Le Phocéen compare l’élimination à la « Remontada » du PSG
Le site spécialisé Le Phocéen va encore plus loin dans l’analyse de cette débâcle. Pour le média, cette élimination restera gravée comme une « honte publique », au même titre que la remontada subie par le PSG à Barcelone en 2017.
- Le constat : Une élimination jugée « ni injuste, ni malchanceuse », mais purement « inqualifiable ».
- La critique : Le journal fustige l’attitude globale des joueurs et les choix tactiques qui ont mené à ce naufrage.

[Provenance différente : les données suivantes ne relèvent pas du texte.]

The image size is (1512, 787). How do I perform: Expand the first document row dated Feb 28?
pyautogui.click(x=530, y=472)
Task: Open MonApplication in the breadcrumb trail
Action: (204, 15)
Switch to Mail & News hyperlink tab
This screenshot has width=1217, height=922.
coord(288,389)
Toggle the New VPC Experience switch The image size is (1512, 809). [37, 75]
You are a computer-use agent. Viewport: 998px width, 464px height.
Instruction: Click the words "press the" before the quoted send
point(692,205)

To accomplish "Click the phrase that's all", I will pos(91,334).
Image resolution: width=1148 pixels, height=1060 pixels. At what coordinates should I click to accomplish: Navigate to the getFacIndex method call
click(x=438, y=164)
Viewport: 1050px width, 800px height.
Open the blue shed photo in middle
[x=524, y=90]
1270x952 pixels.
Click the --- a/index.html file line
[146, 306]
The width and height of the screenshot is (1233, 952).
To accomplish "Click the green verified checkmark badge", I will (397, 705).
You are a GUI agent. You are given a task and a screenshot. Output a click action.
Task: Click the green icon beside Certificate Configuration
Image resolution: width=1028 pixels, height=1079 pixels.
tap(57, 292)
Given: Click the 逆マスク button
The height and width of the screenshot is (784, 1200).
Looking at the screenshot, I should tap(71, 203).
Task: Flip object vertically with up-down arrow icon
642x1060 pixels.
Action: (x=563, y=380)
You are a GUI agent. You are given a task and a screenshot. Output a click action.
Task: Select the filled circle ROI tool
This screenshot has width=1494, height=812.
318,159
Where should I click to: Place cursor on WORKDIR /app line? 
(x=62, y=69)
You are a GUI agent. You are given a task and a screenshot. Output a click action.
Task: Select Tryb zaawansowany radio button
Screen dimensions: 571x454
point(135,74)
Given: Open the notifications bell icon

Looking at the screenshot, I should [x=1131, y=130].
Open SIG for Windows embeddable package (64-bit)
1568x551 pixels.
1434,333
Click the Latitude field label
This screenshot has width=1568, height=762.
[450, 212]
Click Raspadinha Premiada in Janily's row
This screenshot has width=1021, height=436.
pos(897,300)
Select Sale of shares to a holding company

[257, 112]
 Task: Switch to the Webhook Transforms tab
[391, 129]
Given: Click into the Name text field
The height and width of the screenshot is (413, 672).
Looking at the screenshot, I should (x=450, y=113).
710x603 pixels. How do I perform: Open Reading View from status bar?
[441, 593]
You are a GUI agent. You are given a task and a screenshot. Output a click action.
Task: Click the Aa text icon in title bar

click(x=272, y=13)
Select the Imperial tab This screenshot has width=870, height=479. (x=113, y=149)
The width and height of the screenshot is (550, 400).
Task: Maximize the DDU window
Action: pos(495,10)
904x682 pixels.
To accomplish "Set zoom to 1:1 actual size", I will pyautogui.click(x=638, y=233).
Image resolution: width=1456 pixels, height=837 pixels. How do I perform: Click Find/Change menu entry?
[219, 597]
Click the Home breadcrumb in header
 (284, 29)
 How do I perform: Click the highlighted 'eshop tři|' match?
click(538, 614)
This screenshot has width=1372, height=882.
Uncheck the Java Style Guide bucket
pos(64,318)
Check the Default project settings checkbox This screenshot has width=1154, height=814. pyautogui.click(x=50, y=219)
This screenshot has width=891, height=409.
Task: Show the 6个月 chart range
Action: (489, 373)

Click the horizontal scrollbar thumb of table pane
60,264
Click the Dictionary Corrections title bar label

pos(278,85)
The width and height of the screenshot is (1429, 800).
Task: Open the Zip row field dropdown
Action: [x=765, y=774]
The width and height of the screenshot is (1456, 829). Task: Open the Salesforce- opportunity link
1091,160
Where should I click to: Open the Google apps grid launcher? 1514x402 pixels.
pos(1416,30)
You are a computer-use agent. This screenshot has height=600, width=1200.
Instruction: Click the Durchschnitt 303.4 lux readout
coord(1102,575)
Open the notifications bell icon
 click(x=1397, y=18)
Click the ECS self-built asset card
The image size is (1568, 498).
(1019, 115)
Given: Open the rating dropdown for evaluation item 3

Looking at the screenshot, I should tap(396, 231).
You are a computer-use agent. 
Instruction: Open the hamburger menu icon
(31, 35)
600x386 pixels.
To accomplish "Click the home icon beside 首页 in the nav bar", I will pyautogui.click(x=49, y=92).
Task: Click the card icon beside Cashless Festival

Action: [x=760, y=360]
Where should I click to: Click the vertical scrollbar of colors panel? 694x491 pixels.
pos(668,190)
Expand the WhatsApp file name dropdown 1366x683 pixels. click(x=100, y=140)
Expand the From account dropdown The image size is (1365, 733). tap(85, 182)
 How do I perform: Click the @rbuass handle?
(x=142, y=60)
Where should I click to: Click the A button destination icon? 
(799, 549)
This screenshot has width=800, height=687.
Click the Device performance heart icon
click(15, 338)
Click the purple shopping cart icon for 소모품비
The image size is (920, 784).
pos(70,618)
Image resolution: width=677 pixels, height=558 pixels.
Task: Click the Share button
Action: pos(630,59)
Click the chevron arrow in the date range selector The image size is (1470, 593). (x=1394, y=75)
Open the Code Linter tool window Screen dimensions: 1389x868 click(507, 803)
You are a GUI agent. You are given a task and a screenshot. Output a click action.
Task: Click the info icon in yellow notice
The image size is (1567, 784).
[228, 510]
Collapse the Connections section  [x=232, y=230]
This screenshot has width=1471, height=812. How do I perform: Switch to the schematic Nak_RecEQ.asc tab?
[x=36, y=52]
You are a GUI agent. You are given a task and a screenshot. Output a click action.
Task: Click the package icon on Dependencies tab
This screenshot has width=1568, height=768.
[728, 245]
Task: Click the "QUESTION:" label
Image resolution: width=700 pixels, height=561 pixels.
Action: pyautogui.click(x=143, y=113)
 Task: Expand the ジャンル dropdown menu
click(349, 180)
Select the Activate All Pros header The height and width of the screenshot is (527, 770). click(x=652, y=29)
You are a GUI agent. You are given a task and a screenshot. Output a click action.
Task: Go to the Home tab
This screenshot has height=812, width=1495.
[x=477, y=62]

« L’OM finit chocolat » : l’ironie de la presse locale
Le quotidien La Marseillaise joue la carte de l’humour noir en titrant « L’OM finit chocolat à Bruges », en référence à la spécialité belge. L’article décrit une équipe marseillaise frappée par une « paralysie générale » dans l’humidité belge du stade Jan-Breydel.
Un « Fiasco » total pour la presse nationale
Au niveau national, le vocabulaire est tout aussi tranchant :
- L’Équipe et Le Figaro s’accordent sur le terme de « Fiasco ».
- Le Parisien évoque une « immense désillusion » pour le projet porté par Leonardo Balerdi et ses coéquipiers.
Alors que les statistiques donnaient à l’OM 94 % de chances de se qualifier pour les barrages, cette sortie précoce dès la phase de ligue représente l’un des plus grands échecs européens de l’histoire moderne du club.